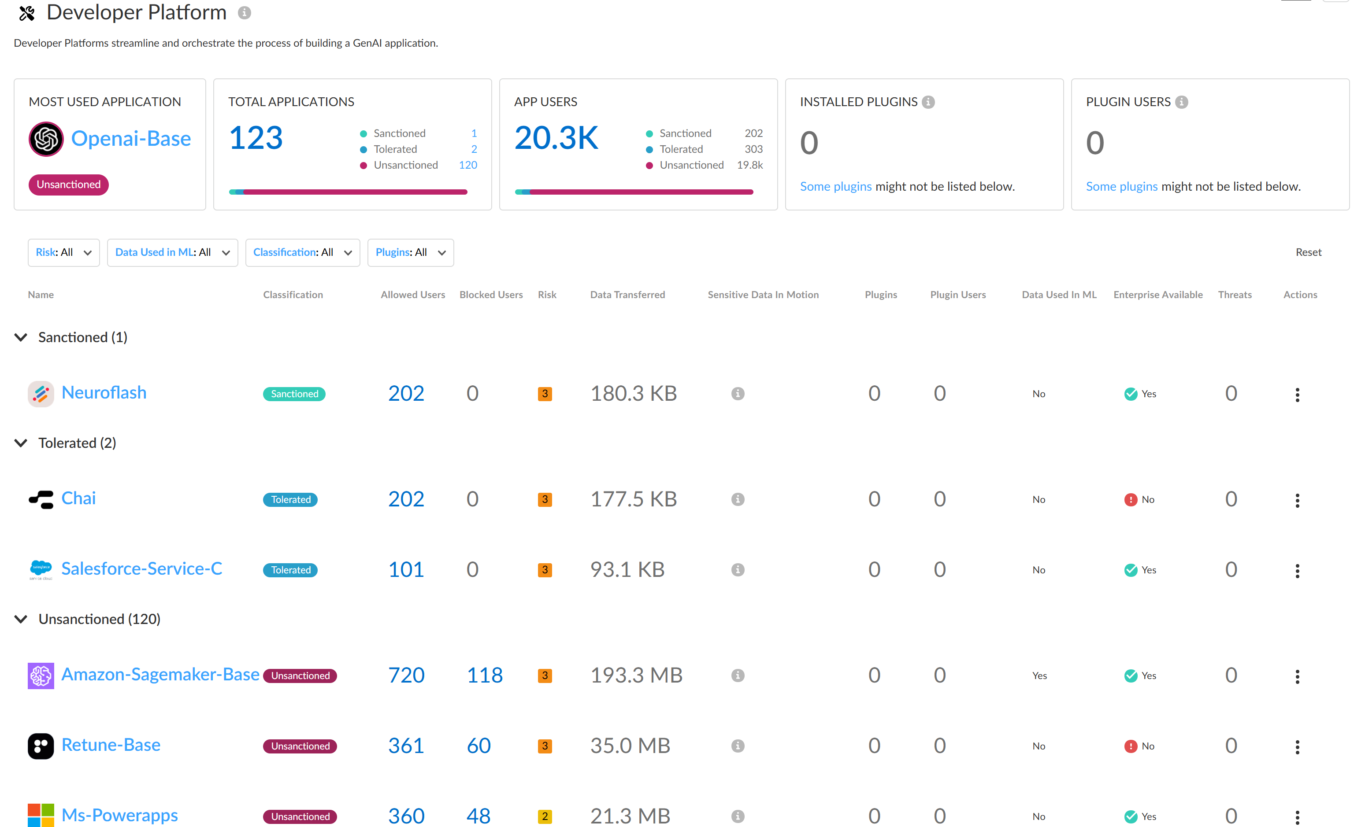Image resolution: width=1354 pixels, height=827 pixels.
Task: Click risk score badge for Ms-Powerapps
Action: click(x=545, y=816)
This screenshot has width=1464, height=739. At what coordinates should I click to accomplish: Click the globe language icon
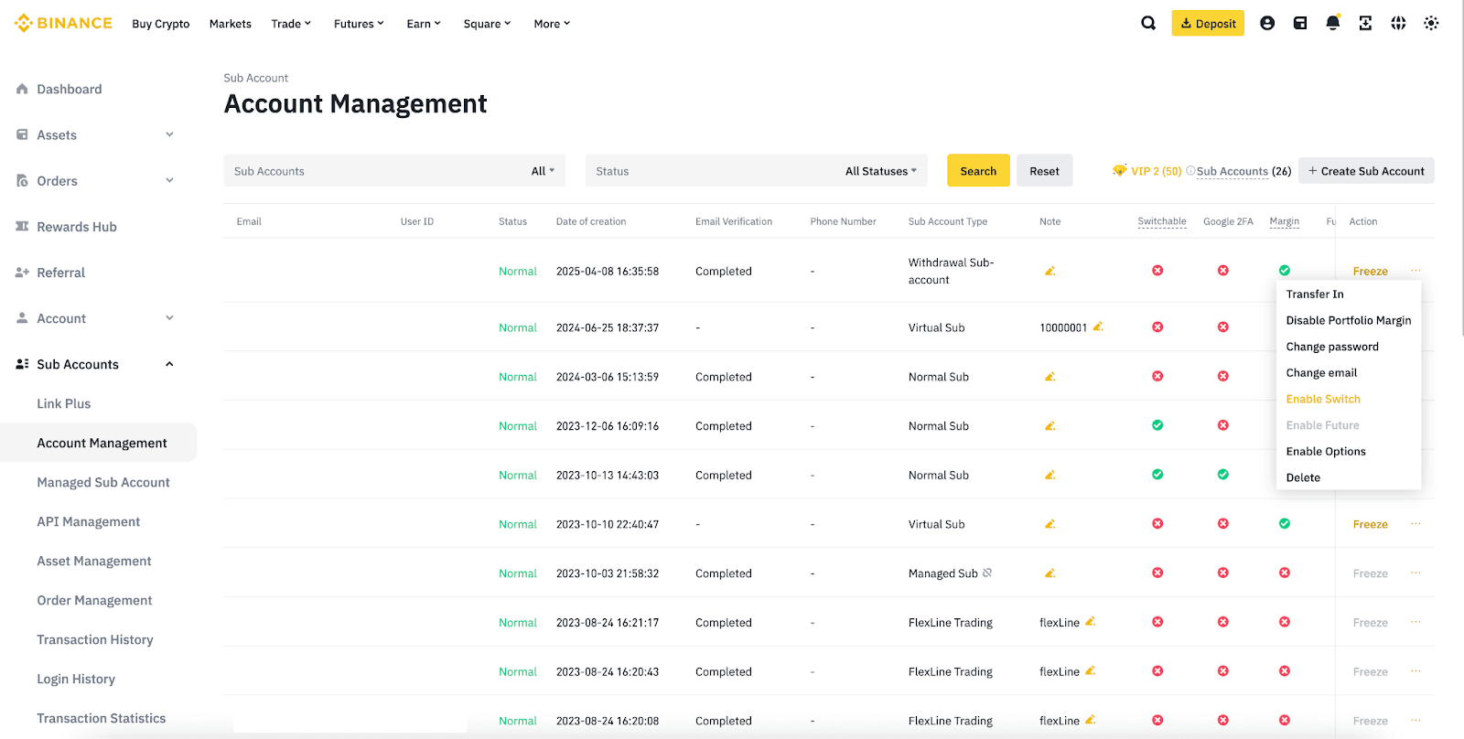coord(1398,24)
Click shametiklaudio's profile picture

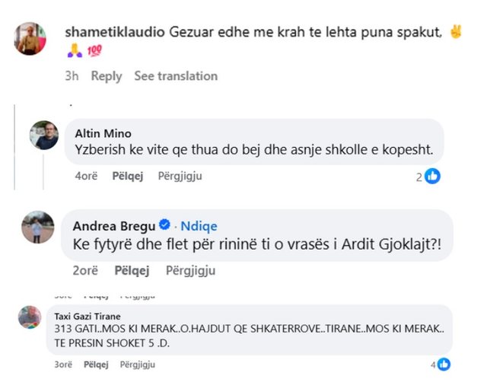point(30,38)
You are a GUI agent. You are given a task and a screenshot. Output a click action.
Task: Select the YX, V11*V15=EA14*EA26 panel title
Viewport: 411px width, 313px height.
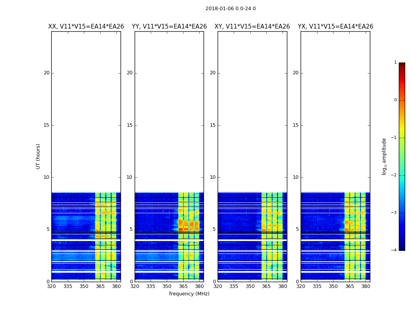point(335,27)
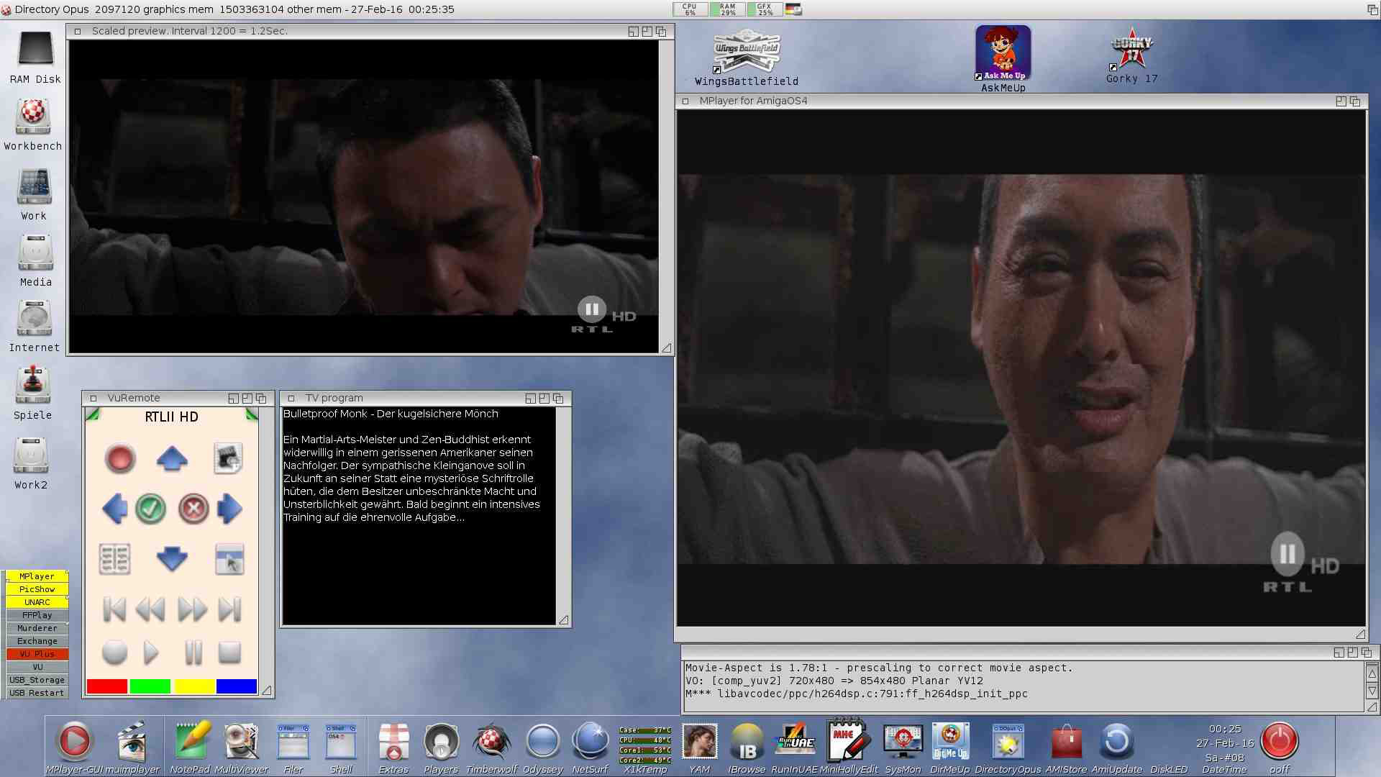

> DO THIS: List every line of the records above that contains the string "screenshot", matching case exactly, and copy each such line in full.

> WRITTEN ANSWER:
This screenshot has width=1464, height=739. At what coordinates should I click to accomplish: Click the globe language icon
You are a GUI agent. You are given a task and a screenshot. Output a click action.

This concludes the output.